EURUSD has been consolidating inside a rising wedge pattern for the past few weeks and is recently showing signs of a breakdown. Price is trading below the 1.1300 handle and may be in for around 200 pips more in losses, which is the same height as the chart pattern.
Stochastic is pointing down but is already in the oversold region, indicating that sellers might need to take a break. RSI is also indicating oversold conditions, which means that the selloff might pause from here and that a pullback to the broken wedge support might also be possible.
The short-term 100 SMA is still above the 200 SMA, suggesting that the path of least resistance is to the upside.
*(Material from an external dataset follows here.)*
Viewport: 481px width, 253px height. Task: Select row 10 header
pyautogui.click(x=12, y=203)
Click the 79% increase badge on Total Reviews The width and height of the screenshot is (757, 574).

This could mean that EURUSD might still pop back up above the wedge and resume its climb.
Event risks for this trade today include the release of the German and French manufacturing and services PMI. Analysts are expecting to see improvements in the manufacturing sectors while services could see a small downturn. Stronger than expected data could still lead to a rally for EURUSD.
In the US, durable goods orders data are up for release, with the headline figure expected to show a 0.6% drop and the core figure likely to print a 0.6% gain. Also lined up today is a speech by FOMC member Powell, who might give more clues on when the Fed might hike interest rates.
Other potential catalysts include any updates on the Greek debt talks, as the recent emergency meeting failed to come up with a deal for the debt-ridden nation. News that an agreement will be reached could boost EURUSD while the lack of progress could keep the pair in a downtrend.